Liquidity and Capital Resources
As of June 30, 2006, our cash, cash equivalents, bank deposits and marketable securities were $9,526, compared to $10,005 as of December 31, 2005.
Net cash used in operating activities for the six months ended June 30, 2006 was $156 as compared to $421 for the year ended December 31, 2005. This decrease was attributable primarily to the increase in our sales and the improvement in our collection efforts. Our trade receivables increased by $968. This increase reflects our higher sales in the second quarter of 2006 compared to the fourth quarter of 2005. Trade and other payables and accrued expenses increased by $221 due to an increase in our operations and provisions with regard to software components which were sold in the second quarter.
For the six months ended June 30, 2006, the aggregate amount of our capital expenditures was $114. These expenditures were principally for the purchases of computer hardware and software and facilities improvements.
We currently have a short-term line of credit with First International Bank of Israel. The total amount available under this line of credit is the lesser of $2,300 and 75% of certain eligible trade receivables. As of December 31, 2005, we had approximately $2,179 outstanding after extension of additional credit from the bank. The revolving line of credit in NIS bears interest at a rate of prime + 1% (as of December 31, 2005, the prime rate was 7%). The line of credit in US dollars bears interest at a rate of Libor + 2% (as of December 31, 2005, the Libor rate was 4.375%). Any indebtedness under this credit line is payable on demand and secured by a floating charge on our assets. Our ability to issue securities is restricted. In the event that we default under the line of credit, the bank could declare our indebtedness immediately due and payable and, if we are unable to make the required payments, foreclose on our assets. Moreover, to the extent that our assets continue to secure such indebtedness, such assets will not be available to secure additional indebtedness unless approved by the Bank.
Our line of credit decreased by $191 in the six months ended June 30, 2006 to $1,988.
Trends
We expect that semi-structured technology will become a central part of the document management market. We are addressing this trend by strengthening and further developing our semi-structured technology.

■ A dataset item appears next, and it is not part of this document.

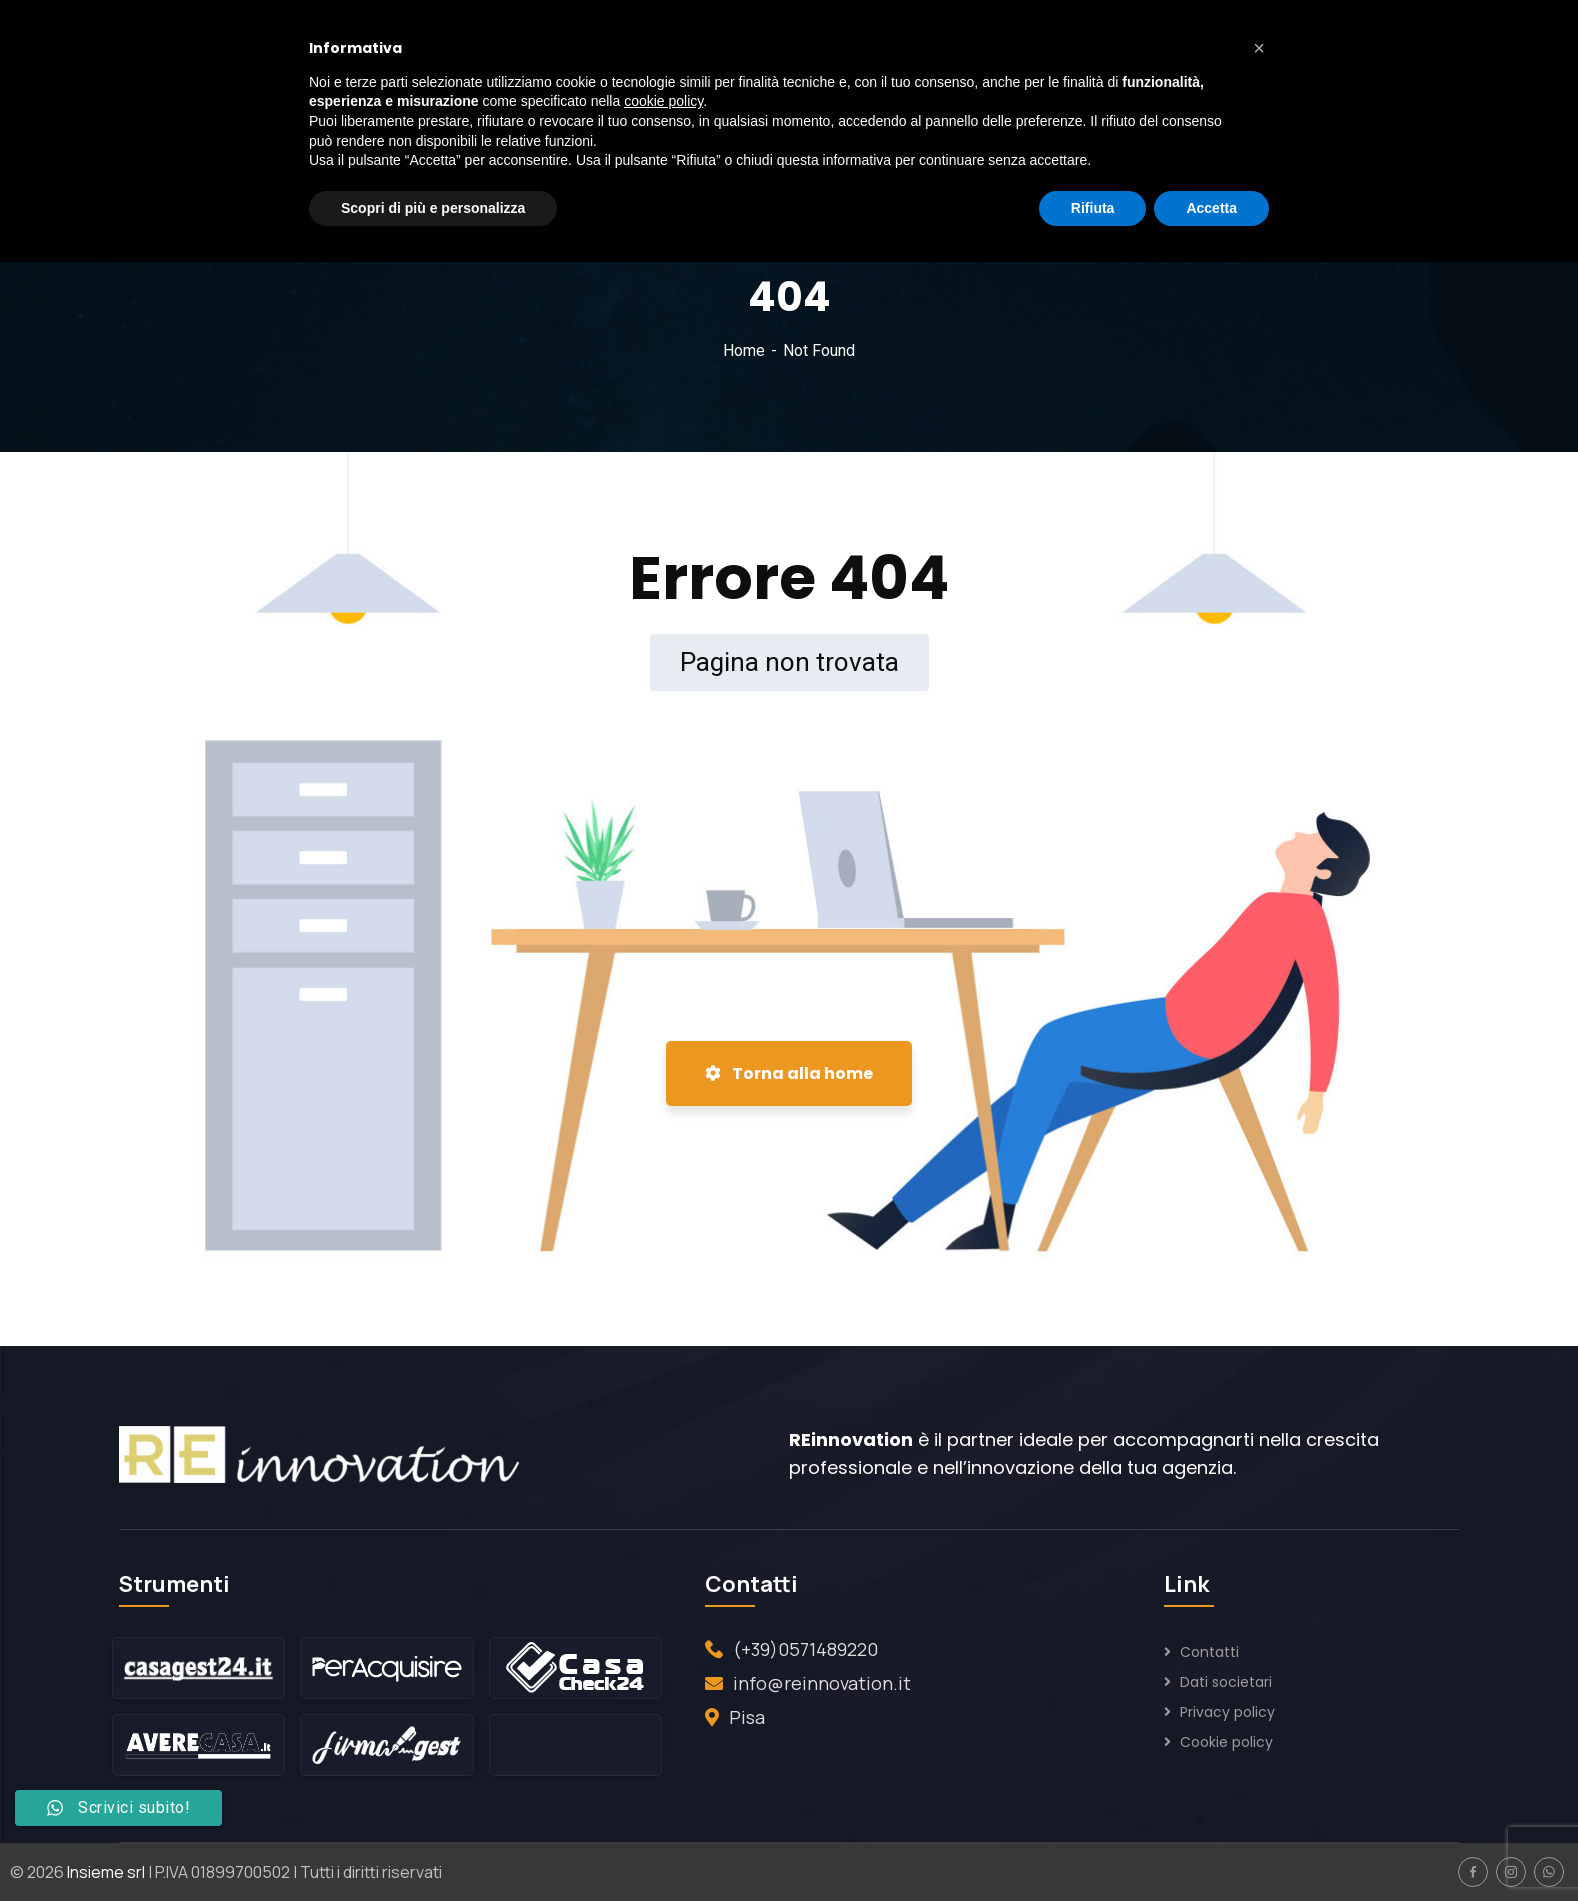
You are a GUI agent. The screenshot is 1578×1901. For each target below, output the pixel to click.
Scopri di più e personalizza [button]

We anticipate that growth will continue in the data capture market. We expect that new recognition and classification technologies combined with more vertical market integration will expend the main markets. However, we believe that there will be a move toward integrated software solutions, such asFreedom, oureFLOWplug-in for semi-structured content, instead of individual data capture products and semi-structured technology. We also anticipate that the need for applications will increase substantially. We expect outsourcing with respect to documents solutions to increase due to its cost efficiency and improved quality and for the data capture industry to continue to move toward consolidation. We are addressing these trends by solidifying our relationships with our existing partners and seeking to become the preferred data capture solution provider for many large integrated system providers.